シャワーの音とたちこめる白い湯気、その中に俺と真琴。

ぬるめのお湯が耳の裏から首筋を通って流れ落ちていく。その流れを辿る様に真琴の指先が背中に触れて、それから俺は引き寄せられるように後ろから抱きしめられた。

真琴はお湯の滴る首筋に甘噛みを繰り返し、その度に自ずと体がピクンと震える。
うなじにキスされながら、両方の手で乳首を触られ絞られると、堪えきれずに声をあげてしまう。

「まこ…とっ、…っ……んっ……あっ」

両方の乳首の先端はあっという間に固く尖り、濃い赤に色づいていた。

触れ合う全ての場所から真琴を感じて熱いし、その上からお湯が降り注いで、頭も体ももっとだんだん熱くなっていく…

真琴が蓄える熱の中で、一際高温になっている場所…真琴の猛々しく反り勃つアレがお尻の割れ目にグリグリと当たるのを感じて、俺は体をよじった。

別に初めてというわけでもないし、いつもと同じ様にされているだけなのに、ここが風呂場というだけで何もかもが違って見えて、無性に恥ずかしくて仕方なかった。

真琴が俺の内腿に手をかけ、足をグイッと開かせようとした。

「あ…」

俺自身の中心もとっくに勃ちあがっていて、上を向いてゆらゆらと揺れていた。

真琴はその大きな手で、勃ちあがったソレを握ると、脚の付け根から先端までをねっとり絡みつくような手つきで何度も往復させて擦った。

湿度の高い空間で息をすることには慣れているはずなのに、息苦しくて堪らない…

「…っ…あ…んっ…!
あっ…あっ…」

ビリビリと突き抜けるような気持ち良さが体を走って、いろんなことが我慢できなくなっていく。手の動きがゆっくりになるタイミングで、ようやくはぁと息をつく…


「…ハル…ここ…もぅこんな…ぬるぬるしてる…」

「バカ…お湯浴びてて…わかるか…」

「わかるよ…ほら…」

真琴はそう言って、亀頭の先をきつく握って親指をあててグリグリと指先を動かした。

「や…っ…あ…っ…んっ」

さっきよりも強い刺激が加えられて、思わず逃れようと体をよじる。

「ハル…ハルが誘ってきたんだからね…」

「そん…なっ…誘ってなんか…ない…っ」

真琴は手を動かし続けながら、首筋に顔を近づけ耳元で低く言った。

「…だって…俺…引き止めたじゃない…」

「…っ…」

…確かにそうだ…
あの時、引き止めたのは…俺…

理由なんかなくて、ただ、真琴を呼び止めたかった…

俺は返す言葉が見つからず、黙ってうつむいて、シャワーのお湯が排水口に吸い込まれていくのをじっと見つめていた。


「ハル…」

甘い声で名前を呼ばれる。

「ねぇ…ハル…お願いがあるだけど…」

「………?」

顔だけ後ろを振り向く様に真琴をチラッと見ると、日頃は見せることのない、どこか思い詰めた様な張り詰めた様な眼差しが、濡れた髪の合間か

ら見えた。

「ハル…あの……口で……してほしい…」

最後の方は消え入りそうな声で、真琴は言った。
驚いた。
何を言うかと思えばそんなこと…

…いや、真琴にとってそんなことで済まされることではなかったのだろう。

ー口で…ー

いつも真琴は何のためらいもなく俺にしてくれる行為だけれど、俺自身が真琴にそれをしたことは、まだ一度もなかった…。

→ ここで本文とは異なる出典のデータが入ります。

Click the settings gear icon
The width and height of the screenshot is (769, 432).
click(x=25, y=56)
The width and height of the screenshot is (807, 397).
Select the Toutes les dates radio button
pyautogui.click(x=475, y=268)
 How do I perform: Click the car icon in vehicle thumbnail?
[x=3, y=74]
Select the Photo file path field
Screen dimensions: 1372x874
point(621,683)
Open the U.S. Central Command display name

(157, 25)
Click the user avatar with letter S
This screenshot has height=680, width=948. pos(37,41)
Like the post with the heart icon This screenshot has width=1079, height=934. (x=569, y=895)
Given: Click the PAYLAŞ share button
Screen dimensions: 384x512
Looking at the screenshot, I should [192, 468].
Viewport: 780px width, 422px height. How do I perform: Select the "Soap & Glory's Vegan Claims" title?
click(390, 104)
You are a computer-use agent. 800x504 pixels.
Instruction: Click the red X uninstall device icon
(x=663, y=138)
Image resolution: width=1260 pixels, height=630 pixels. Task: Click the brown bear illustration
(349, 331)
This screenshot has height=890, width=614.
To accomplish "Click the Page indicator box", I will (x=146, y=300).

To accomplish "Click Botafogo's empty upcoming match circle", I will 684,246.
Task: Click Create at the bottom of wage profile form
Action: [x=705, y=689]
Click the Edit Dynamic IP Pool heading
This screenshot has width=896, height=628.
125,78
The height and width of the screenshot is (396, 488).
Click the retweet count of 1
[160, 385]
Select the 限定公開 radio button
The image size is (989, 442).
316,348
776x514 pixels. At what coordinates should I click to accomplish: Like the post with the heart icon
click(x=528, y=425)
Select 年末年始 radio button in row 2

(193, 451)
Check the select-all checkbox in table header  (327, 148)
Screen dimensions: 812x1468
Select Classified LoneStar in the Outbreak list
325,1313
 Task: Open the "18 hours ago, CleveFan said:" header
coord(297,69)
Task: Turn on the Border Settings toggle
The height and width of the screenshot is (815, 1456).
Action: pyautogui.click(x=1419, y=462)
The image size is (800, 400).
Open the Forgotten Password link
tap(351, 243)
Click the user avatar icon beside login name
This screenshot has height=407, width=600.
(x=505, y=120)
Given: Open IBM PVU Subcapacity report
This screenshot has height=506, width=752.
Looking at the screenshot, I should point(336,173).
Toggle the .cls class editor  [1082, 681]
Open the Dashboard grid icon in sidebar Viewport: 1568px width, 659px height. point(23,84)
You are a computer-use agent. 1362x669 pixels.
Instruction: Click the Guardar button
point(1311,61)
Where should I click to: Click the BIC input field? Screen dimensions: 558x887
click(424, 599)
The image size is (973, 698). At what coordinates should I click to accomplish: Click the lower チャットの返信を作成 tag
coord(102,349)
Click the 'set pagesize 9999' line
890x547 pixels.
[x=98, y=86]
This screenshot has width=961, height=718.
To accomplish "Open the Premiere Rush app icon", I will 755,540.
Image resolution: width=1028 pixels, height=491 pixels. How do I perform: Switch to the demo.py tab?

…嫌、なのではなくて、単純にやり方がわからなかったし…機会もなかった。
それに真琴に痛い思いをさせるのが嫌だった…。

ー真琴…こんなこと、考えてたのか…ー


無言のままでいると、真琴が沈黙を破った。

「ごめん…やっぱりいいや…忘れて」

そう言って真琴は、再び俺を握ったままで止まっていた手の動きを再開させようとした。

けど、こうやって真琴が口に出してまで言うのだから…
さっき見えた、思い詰めた様な真琴の瞳が頭をよぎる。

…自分を振り返ってみて、いつも与えられてばかりいる自分にハッと気がついて、
自己嫌悪する…

俺だって真琴に与えてやりたい…
真琴が好きだから…
俺ができることなら何だって…


…真琴…


「…わかった…やる…」

「え…?」

「上手く出来るかわからない…
痛かったら言え…」

ボソリと言い放つと、目を閉じてくるんと真琴の方に向き直って、真琴の足元にひざまずいた。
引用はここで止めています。